In the Wal-Mart case, Mr. Brown said, Lloyd Constantine, the lead attorney for the plaintiffs, organized a group of large merchants, such as Sears, Roebuck and Co. By contrast, “these plaintiffs for the most part represent a consortium of merchants that no one has ever heard of, and that immediately begins to suggest that the cohesiveness that Lloyd was able to present … is not apparent here.”

Mr. Brown made his remarks during a teleconference organized by Janney Montgomery Scott LLC.

K. Craig Wildfang, the plaintiffs’ lead attorney in the current case, said Mr. Brown “has no basis” for his claim about the plaintiffs. “We have some very substantial merchants,” including Payless Shoes Inc., and “almost all of the merchant associations.”

“As for cohesion, he doesn’t talk to my clients,” Mr. Wildfang said. “I think there is a remarkable degree of cohesion among merchants around this issue.”

Mr.
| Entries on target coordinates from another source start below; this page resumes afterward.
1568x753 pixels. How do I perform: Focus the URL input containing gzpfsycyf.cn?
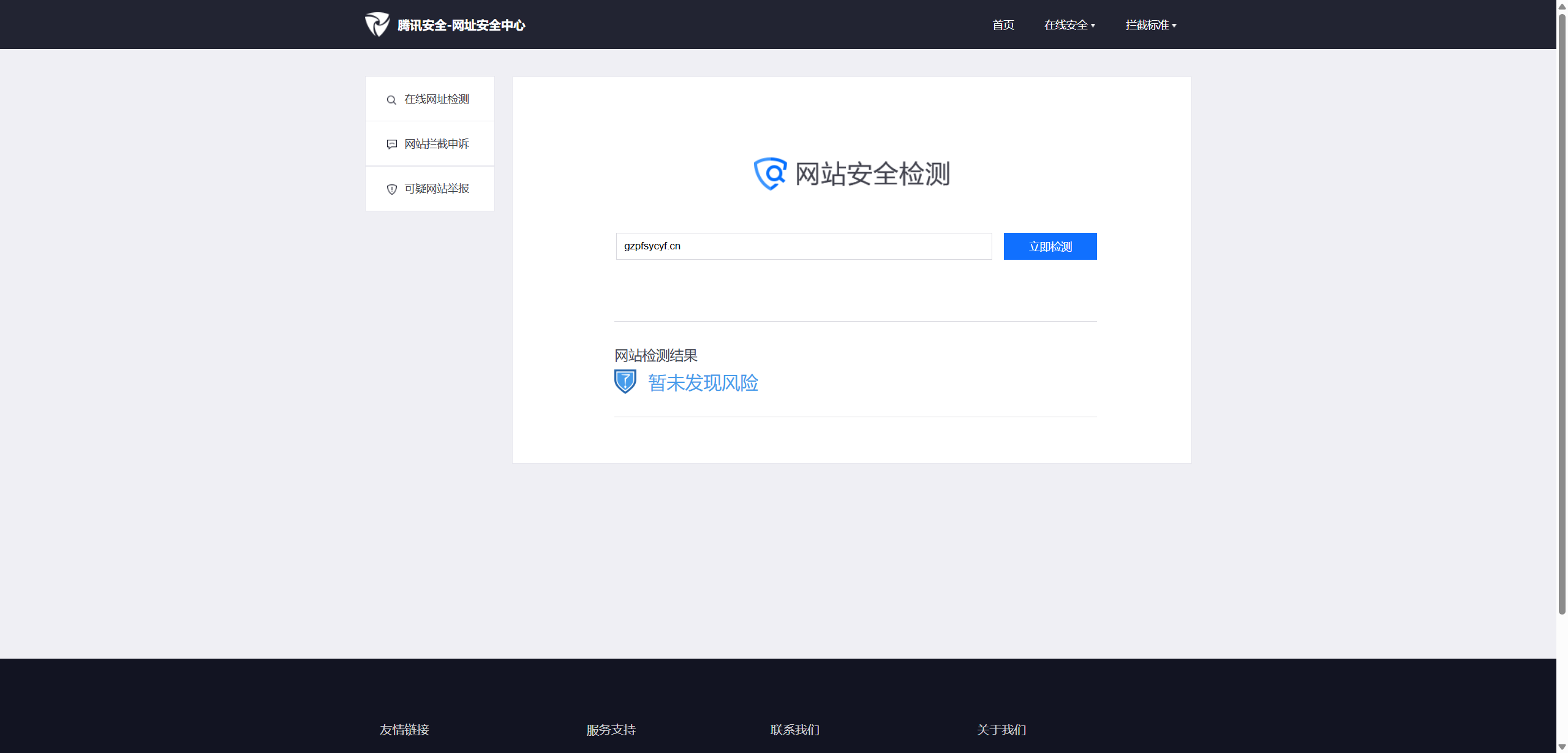pos(804,246)
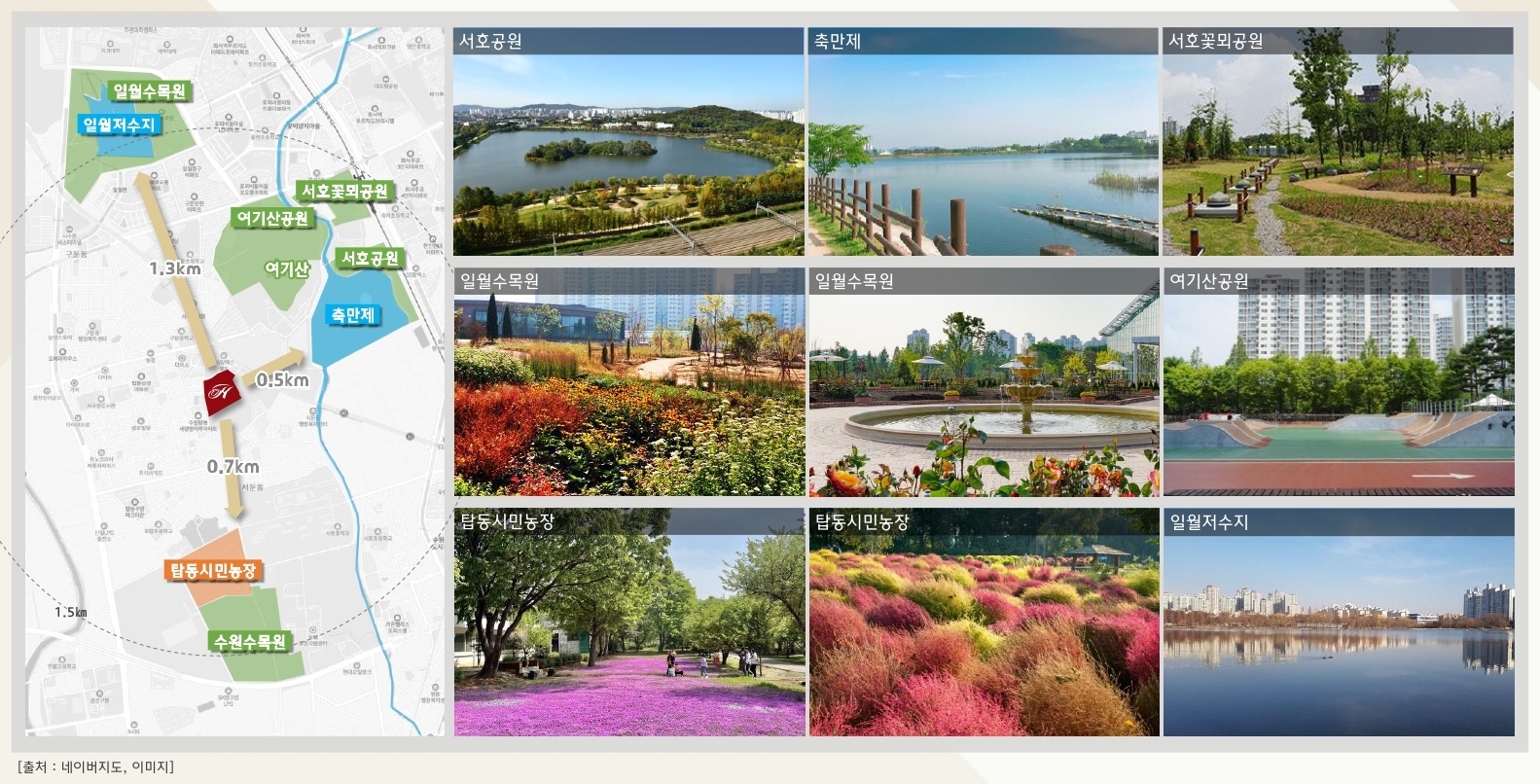This screenshot has width=1540, height=784.
Task: Click the 서호공원 green map label
Action: [x=370, y=258]
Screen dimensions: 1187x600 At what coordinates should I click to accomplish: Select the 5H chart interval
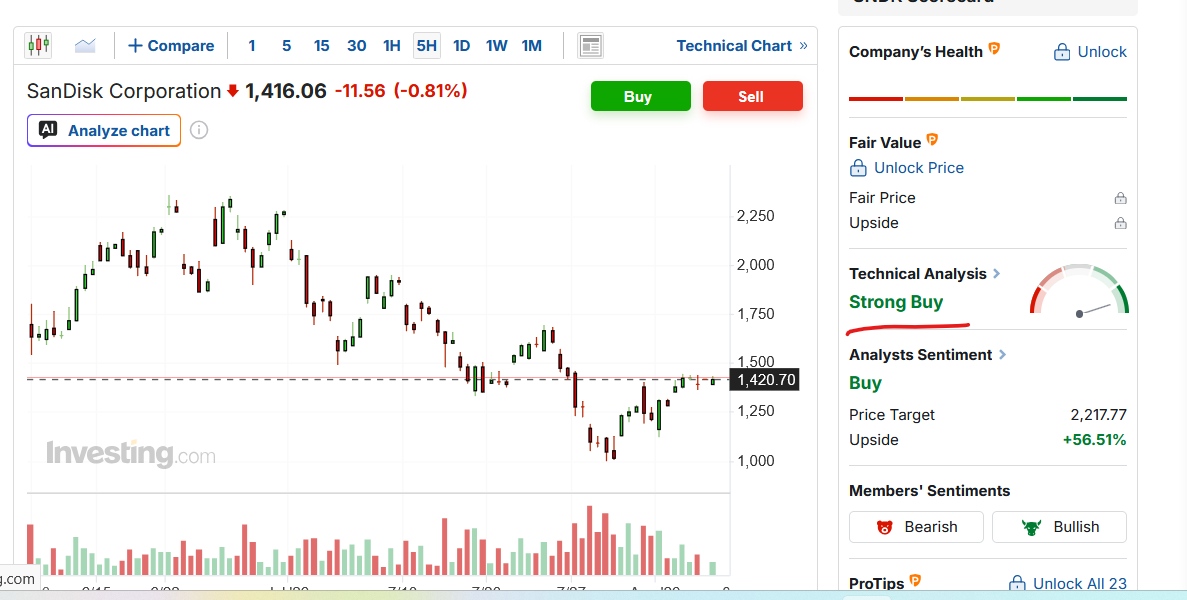pos(427,46)

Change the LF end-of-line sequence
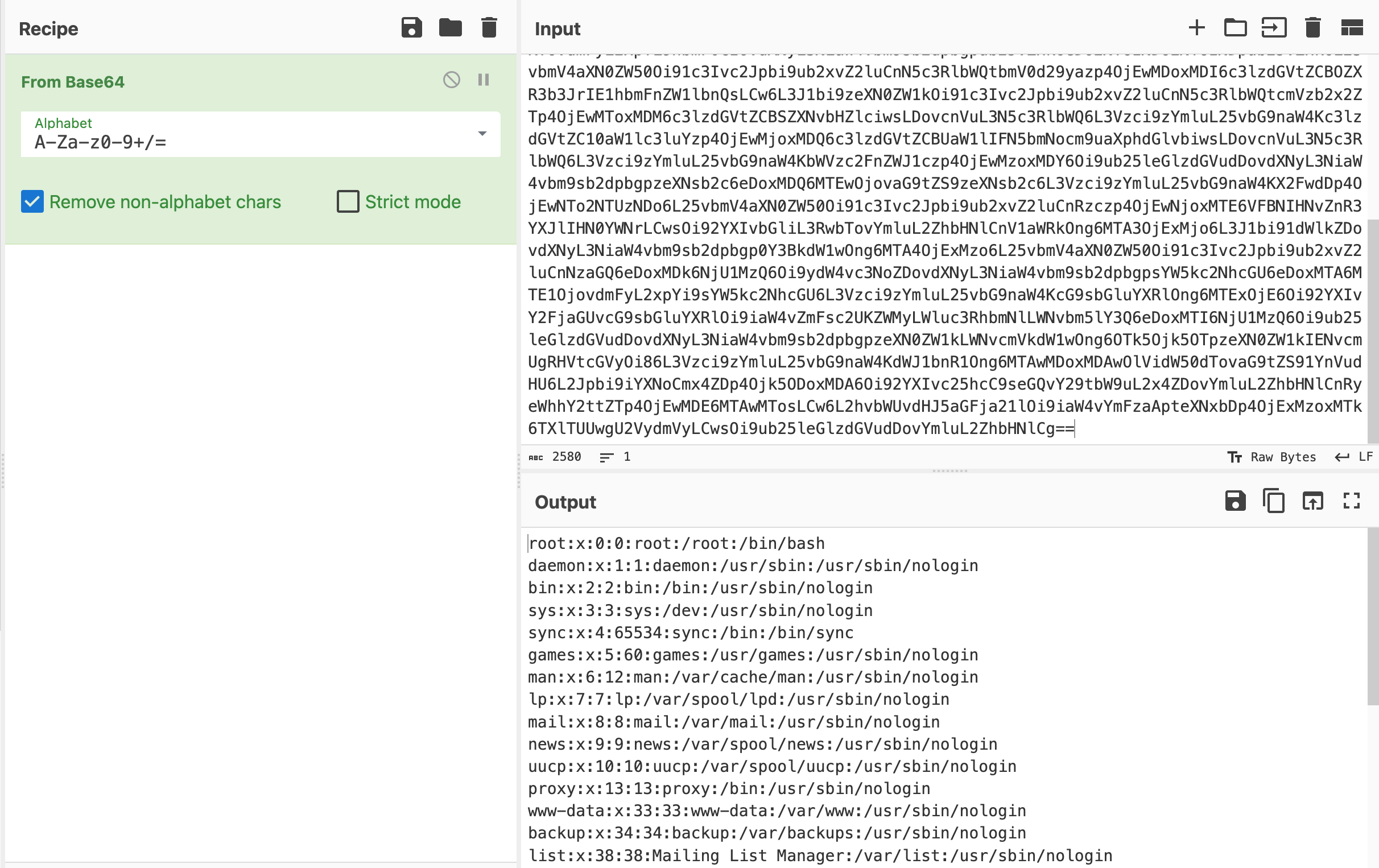(1354, 457)
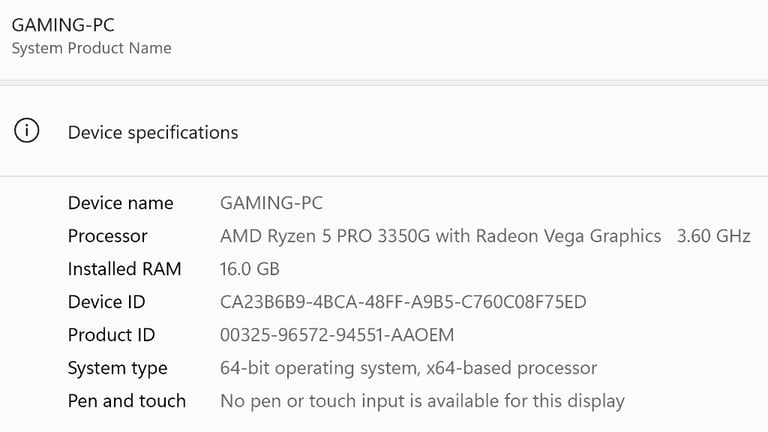Click the Device ID value starting CA23B6B9
Viewport: 768px width, 432px height.
(x=403, y=302)
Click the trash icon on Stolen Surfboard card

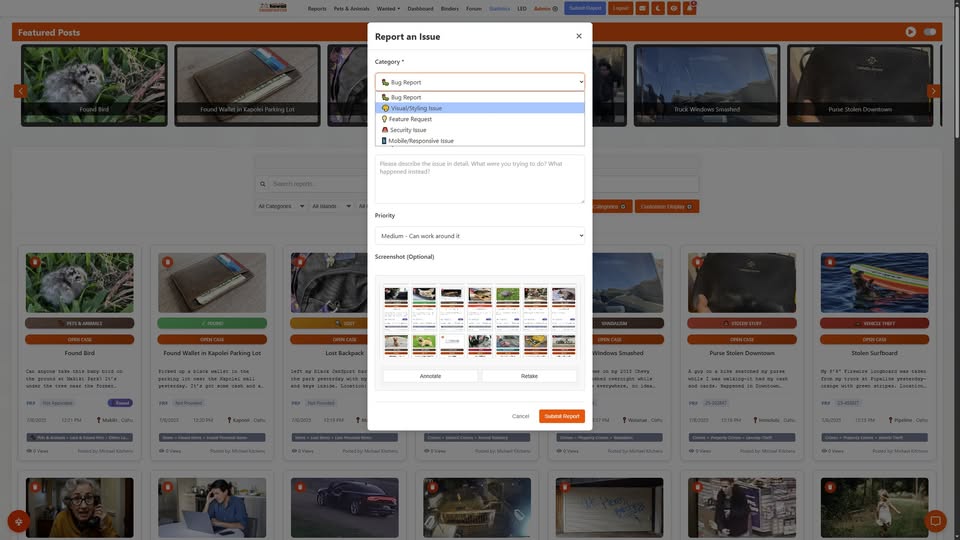pyautogui.click(x=830, y=262)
Brown, whose San Francisco law firm does not represent Visa in the current litigation but consults for the card association, said that the defendants could defeat class certification, and that such a ruling would cause some of the cases to be dropped.

The merchants have to show Judge Thomas Gleeson of the U.S. District Court for the Eastern District of New York, that society would be better off without interchange, and they will have to present an alternative, Mr. Brown said. “My own view is that they can’t show that.”

Some analysts have said that MasterCard, which went public in May, will seek a settlement to avoid bad headlines.

Robert W. Selander, its chief executive, said in July that he wants to get beyond “legacy” lawsuits.

Asked during an interview after the teleconference what Visa would do if MasterCard settled, Mr. Brown said, “Sometimes it pays to be the last man standing.”